┌──

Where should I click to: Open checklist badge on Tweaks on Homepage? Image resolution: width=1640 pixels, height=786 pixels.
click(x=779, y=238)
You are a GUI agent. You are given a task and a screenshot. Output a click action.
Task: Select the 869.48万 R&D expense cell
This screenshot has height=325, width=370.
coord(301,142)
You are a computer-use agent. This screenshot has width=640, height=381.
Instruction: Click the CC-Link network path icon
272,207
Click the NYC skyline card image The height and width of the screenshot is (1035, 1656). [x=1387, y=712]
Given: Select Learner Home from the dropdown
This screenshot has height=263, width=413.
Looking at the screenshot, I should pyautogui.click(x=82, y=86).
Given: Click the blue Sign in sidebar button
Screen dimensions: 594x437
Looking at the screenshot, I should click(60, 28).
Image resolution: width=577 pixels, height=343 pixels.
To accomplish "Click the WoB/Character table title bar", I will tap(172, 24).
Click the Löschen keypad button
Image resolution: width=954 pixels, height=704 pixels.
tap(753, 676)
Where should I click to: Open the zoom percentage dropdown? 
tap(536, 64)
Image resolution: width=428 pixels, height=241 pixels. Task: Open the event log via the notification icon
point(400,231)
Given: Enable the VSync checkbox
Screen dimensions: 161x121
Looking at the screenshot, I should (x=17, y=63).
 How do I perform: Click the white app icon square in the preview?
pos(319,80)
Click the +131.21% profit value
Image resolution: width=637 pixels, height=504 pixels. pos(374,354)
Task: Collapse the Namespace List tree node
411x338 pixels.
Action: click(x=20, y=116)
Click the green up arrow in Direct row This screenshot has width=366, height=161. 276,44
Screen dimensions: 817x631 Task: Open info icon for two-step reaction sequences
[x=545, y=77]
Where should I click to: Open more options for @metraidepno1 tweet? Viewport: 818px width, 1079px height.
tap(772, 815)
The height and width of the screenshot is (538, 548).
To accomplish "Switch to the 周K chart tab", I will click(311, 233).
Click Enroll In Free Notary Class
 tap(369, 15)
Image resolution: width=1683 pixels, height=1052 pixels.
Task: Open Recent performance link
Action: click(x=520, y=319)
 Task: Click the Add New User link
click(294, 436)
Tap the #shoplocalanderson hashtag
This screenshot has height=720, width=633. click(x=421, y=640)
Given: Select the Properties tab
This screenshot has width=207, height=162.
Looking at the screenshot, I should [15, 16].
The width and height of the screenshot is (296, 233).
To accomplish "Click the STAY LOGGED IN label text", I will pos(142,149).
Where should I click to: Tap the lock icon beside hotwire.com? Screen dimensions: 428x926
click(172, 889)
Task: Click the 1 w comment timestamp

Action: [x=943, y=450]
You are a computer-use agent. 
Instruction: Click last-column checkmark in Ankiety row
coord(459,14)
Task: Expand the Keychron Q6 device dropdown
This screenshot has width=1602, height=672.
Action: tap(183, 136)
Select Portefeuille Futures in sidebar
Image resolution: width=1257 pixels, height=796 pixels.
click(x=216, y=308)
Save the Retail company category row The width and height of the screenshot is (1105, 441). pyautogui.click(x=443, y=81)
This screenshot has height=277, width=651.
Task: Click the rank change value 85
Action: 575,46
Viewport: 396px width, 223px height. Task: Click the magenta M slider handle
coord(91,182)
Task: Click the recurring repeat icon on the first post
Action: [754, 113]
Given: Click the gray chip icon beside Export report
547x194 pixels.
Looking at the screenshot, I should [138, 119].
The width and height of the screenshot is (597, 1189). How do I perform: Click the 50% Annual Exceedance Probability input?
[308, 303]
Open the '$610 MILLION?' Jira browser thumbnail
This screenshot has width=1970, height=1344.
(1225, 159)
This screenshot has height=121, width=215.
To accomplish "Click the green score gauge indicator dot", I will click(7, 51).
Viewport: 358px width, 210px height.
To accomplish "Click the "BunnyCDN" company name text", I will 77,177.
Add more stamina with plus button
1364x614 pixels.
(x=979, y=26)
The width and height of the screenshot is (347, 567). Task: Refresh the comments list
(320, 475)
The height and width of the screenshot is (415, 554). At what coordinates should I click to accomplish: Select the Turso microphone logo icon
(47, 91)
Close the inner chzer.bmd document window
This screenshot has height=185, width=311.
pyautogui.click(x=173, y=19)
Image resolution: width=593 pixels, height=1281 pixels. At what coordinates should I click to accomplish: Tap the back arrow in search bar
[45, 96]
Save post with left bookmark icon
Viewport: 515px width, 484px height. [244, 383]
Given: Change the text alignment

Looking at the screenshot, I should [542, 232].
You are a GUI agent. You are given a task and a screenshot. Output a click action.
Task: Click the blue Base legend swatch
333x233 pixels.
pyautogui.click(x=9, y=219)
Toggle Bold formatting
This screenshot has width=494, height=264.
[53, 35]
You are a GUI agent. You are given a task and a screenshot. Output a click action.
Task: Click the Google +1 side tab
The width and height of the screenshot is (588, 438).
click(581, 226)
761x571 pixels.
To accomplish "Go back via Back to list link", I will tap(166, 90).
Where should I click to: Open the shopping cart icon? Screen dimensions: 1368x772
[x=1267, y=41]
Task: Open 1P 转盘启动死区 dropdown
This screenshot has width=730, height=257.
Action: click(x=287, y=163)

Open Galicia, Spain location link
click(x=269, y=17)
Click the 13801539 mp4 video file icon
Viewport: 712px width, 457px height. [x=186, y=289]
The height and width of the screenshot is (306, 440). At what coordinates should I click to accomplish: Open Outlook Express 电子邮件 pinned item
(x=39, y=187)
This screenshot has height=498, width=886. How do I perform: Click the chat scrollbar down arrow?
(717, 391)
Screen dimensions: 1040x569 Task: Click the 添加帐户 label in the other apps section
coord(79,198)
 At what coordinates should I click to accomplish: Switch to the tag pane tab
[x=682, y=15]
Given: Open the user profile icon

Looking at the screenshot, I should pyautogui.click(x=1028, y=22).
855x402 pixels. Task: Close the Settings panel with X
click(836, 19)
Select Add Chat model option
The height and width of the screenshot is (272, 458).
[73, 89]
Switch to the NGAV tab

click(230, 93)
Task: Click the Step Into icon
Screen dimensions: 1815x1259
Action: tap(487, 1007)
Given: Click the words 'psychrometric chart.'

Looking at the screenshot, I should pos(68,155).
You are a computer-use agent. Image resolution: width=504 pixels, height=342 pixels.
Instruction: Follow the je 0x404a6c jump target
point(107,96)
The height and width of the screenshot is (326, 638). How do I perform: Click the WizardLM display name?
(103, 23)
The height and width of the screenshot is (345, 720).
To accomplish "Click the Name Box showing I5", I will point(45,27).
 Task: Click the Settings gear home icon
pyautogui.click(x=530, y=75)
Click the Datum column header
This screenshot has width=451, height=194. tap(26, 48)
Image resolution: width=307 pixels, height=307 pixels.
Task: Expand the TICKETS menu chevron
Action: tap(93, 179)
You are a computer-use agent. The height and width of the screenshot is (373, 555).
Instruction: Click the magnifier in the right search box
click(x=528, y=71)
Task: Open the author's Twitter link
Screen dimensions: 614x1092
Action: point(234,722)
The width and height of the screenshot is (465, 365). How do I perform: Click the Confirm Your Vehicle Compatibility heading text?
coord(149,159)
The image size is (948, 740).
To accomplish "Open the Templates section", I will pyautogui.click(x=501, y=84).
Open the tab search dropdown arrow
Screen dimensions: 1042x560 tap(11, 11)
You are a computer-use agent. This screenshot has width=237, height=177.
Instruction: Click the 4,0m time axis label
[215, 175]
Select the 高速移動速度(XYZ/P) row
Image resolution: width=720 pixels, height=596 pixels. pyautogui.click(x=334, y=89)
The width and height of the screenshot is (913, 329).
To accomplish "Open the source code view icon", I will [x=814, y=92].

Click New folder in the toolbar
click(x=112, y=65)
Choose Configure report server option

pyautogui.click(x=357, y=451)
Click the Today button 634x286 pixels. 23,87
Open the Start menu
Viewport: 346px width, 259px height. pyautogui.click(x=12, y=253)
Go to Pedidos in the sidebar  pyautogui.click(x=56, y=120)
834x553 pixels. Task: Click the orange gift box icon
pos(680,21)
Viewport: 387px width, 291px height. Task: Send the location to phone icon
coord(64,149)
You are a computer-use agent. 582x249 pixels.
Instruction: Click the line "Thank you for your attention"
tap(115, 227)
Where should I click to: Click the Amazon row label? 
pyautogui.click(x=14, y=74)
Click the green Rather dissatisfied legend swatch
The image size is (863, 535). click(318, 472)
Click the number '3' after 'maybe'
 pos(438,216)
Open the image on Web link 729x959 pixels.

└──

## [Written problem]
Copy out the rows verbatim, starting with the line that contains "Task: Click the Add New User link" and going on through the line that contains "(1225, 159)".

## [Correct output]
 Task: Click the Add New User link
click(294, 436)
Tap the #shoplocalanderson hashtag
This screenshot has height=720, width=633. click(x=421, y=640)
Given: Select the Properties tab
This screenshot has width=207, height=162.
Looking at the screenshot, I should [15, 16].
The width and height of the screenshot is (296, 233).
To accomplish "Click the STAY LOGGED IN label text", I will pos(142,149).
Where should I click to: Tap the lock icon beside hotwire.com? Screen dimensions: 428x926
click(172, 889)
Task: Click the 1 w comment timestamp

Action: [x=943, y=450]
You are a computer-use agent. 
Instruction: Click last-column checkmark in Ankiety row
coord(459,14)
Task: Expand the Keychron Q6 device dropdown
This screenshot has width=1602, height=672.
Action: tap(183, 136)
Select Portefeuille Futures in sidebar
Image resolution: width=1257 pixels, height=796 pixels.
click(x=216, y=308)
Save the Retail company category row The width and height of the screenshot is (1105, 441). pyautogui.click(x=443, y=81)
This screenshot has height=277, width=651.
Task: Click the rank change value 85
Action: 575,46
Viewport: 396px width, 223px height. Task: Click the magenta M slider handle
coord(91,182)
Task: Click the recurring repeat icon on the first post
Action: [754, 113]
Given: Click the gray chip icon beside Export report
547x194 pixels.
Looking at the screenshot, I should [138, 119].
The width and height of the screenshot is (597, 1189). How do I perform: Click the 50% Annual Exceedance Probability input?
[308, 303]
Open the '$610 MILLION?' Jira browser thumbnail
This screenshot has width=1970, height=1344.
(1225, 159)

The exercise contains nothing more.